##### Listed records #####

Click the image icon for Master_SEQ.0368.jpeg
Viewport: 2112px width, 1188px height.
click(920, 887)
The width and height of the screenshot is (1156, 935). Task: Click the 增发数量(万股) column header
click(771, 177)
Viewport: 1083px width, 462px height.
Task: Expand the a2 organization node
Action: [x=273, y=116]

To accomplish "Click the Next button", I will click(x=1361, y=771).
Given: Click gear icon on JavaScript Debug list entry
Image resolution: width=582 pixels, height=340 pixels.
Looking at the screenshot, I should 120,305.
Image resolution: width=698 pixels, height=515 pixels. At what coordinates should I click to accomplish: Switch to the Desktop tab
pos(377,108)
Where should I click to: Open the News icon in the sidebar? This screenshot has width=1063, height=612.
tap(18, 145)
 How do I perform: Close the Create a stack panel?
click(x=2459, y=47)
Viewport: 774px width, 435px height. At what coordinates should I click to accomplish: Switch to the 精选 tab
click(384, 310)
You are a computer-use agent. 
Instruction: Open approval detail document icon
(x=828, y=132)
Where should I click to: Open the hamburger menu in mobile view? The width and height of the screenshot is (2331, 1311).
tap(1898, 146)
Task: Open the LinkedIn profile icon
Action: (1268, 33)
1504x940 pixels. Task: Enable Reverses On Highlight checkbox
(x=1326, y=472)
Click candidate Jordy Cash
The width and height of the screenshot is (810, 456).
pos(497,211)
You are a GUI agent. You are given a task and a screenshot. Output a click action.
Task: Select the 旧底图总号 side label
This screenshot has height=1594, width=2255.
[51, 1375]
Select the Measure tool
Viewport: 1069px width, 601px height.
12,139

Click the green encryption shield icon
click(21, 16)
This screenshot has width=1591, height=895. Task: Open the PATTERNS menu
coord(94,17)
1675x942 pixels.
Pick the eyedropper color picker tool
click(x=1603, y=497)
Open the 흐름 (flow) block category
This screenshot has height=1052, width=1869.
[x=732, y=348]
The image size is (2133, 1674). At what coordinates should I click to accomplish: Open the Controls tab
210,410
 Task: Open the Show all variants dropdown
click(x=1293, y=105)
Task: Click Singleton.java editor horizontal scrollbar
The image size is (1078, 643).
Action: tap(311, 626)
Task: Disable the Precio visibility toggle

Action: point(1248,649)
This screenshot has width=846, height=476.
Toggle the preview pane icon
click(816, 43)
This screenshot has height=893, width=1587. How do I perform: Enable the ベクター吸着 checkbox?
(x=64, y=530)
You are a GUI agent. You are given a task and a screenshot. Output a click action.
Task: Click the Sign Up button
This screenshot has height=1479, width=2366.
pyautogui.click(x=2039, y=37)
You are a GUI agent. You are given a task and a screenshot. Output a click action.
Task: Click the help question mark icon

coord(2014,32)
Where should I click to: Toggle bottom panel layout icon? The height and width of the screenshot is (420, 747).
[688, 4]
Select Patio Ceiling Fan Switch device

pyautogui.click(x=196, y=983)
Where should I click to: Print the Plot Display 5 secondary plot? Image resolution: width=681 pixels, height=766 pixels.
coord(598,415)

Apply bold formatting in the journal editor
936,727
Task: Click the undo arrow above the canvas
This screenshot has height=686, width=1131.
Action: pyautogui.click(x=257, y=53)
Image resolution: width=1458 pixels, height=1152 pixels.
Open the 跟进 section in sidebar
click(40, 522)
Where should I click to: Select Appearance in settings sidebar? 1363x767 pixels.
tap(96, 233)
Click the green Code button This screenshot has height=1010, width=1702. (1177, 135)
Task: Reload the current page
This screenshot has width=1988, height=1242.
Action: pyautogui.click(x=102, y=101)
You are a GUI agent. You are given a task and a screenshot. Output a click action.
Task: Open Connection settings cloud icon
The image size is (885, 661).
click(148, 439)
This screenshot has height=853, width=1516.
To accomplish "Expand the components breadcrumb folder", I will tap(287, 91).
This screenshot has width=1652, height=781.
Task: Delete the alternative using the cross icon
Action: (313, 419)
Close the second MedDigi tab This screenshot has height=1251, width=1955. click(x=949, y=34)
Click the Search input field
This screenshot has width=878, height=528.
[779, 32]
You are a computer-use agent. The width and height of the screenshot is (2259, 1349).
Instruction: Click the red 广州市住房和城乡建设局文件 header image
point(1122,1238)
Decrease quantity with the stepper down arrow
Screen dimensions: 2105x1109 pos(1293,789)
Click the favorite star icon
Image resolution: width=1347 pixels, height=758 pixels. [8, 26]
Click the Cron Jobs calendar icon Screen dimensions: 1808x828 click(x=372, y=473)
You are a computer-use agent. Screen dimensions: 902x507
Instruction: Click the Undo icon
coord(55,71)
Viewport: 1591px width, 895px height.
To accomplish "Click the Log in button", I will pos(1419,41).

#####

:: What you will do ::
Each line of the entries holding the string "computer" should be found and copied.

:: Problem solution ::
You are a computer-use agent. 
You are a computer-use agent. The width and height of the screenshot is (2259, 1349).
You are a computer-use agent. Screen dimensions: 902x507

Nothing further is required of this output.